Assigned task: Only the lines from the one with "How do I perform: Open" through the final line below belong in the answer, copied exactly and without pictures.

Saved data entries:
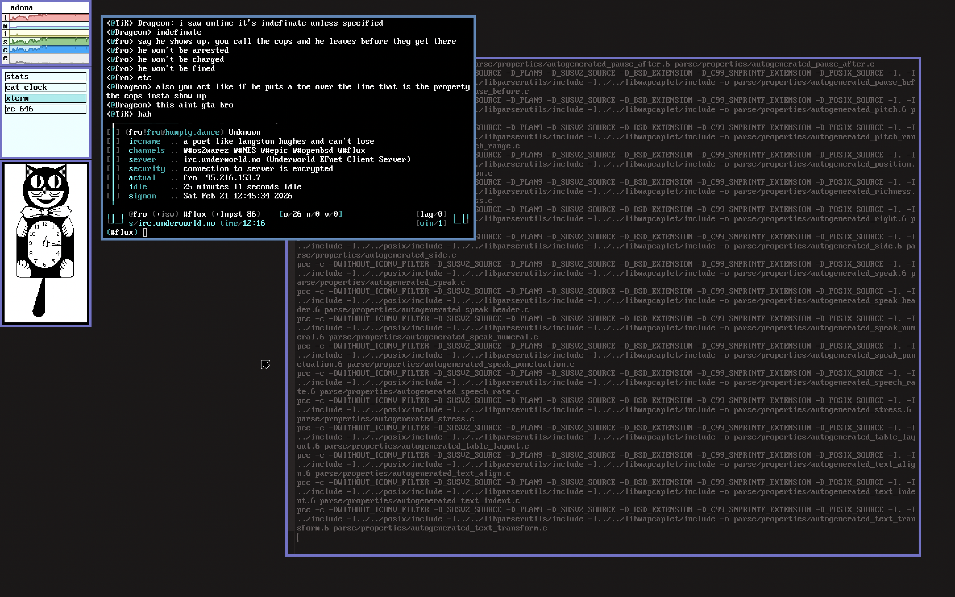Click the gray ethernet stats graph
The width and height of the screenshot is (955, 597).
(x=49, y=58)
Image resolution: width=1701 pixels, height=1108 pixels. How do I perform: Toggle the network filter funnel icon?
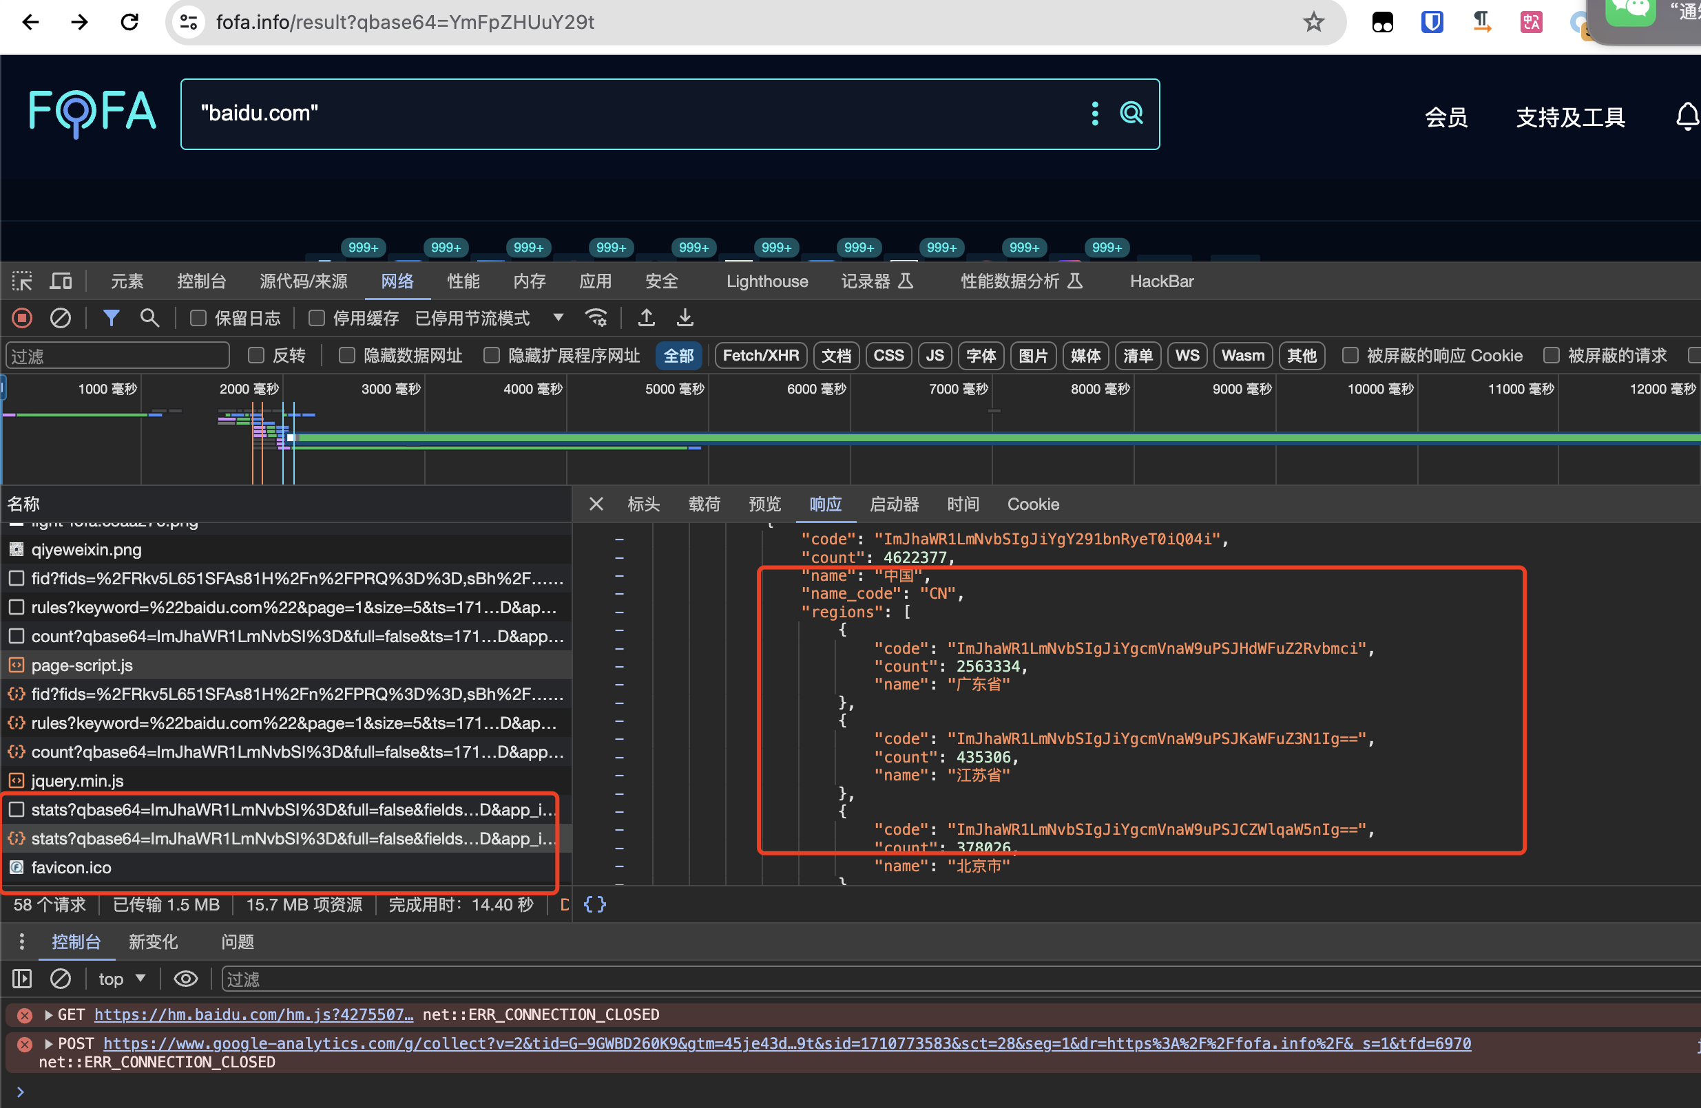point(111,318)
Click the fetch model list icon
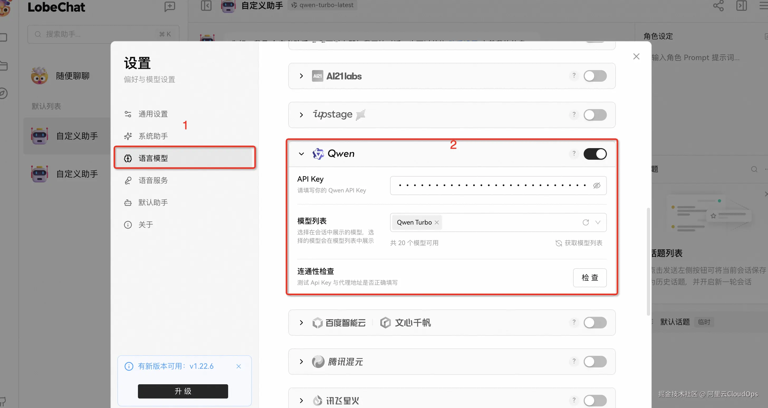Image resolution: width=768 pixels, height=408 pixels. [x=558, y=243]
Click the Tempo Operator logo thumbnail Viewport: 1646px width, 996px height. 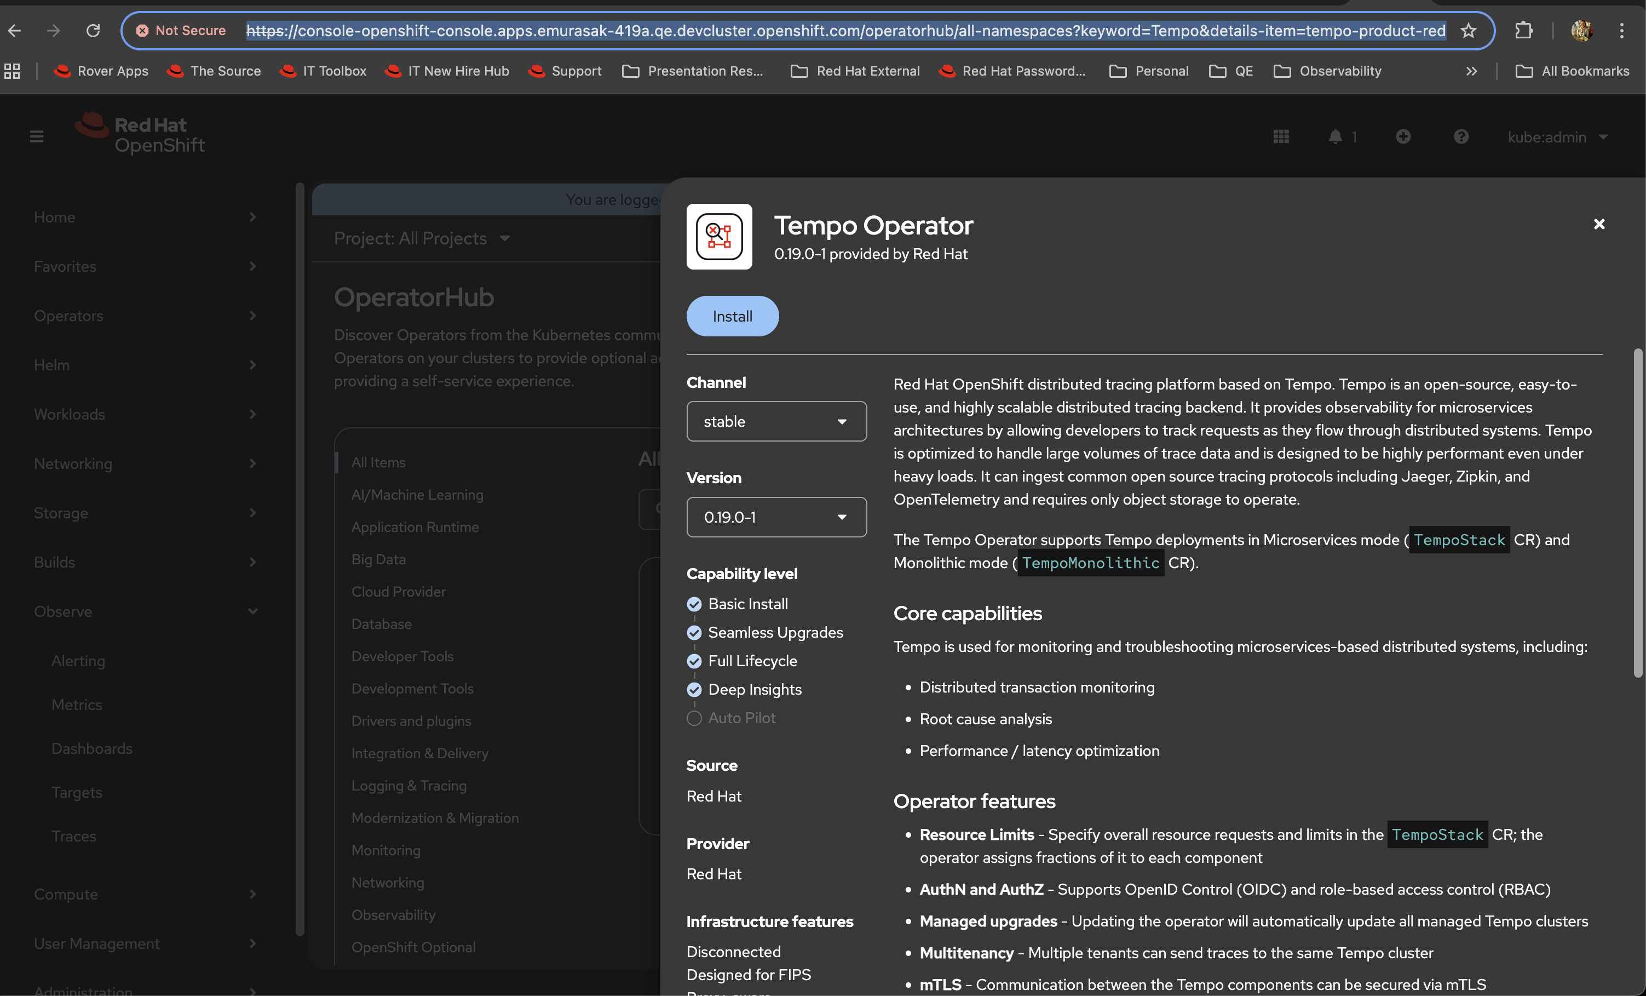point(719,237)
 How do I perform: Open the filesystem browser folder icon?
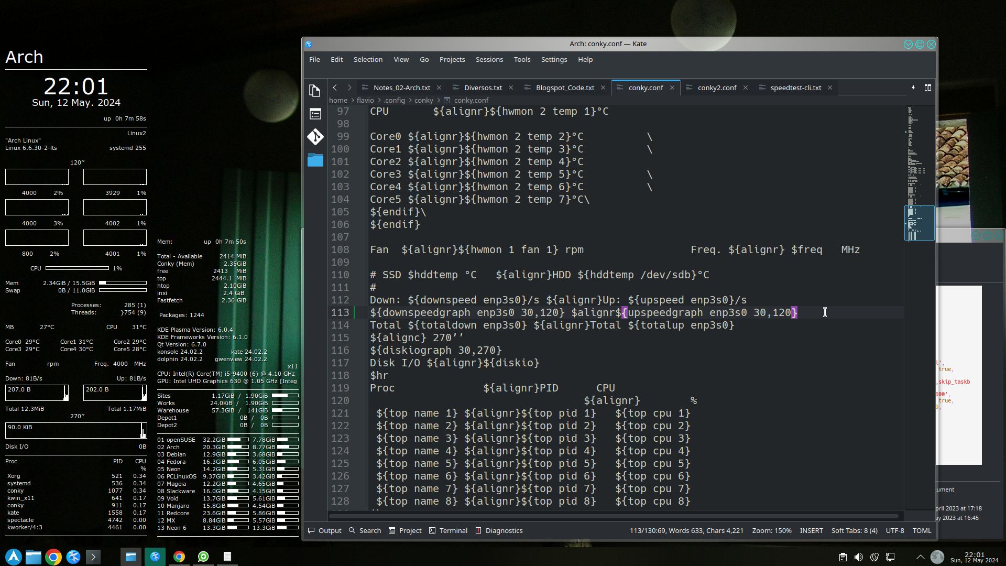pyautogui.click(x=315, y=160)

Task output:
 How do I perform: Open the filesystem browser folder icon?
pyautogui.click(x=315, y=160)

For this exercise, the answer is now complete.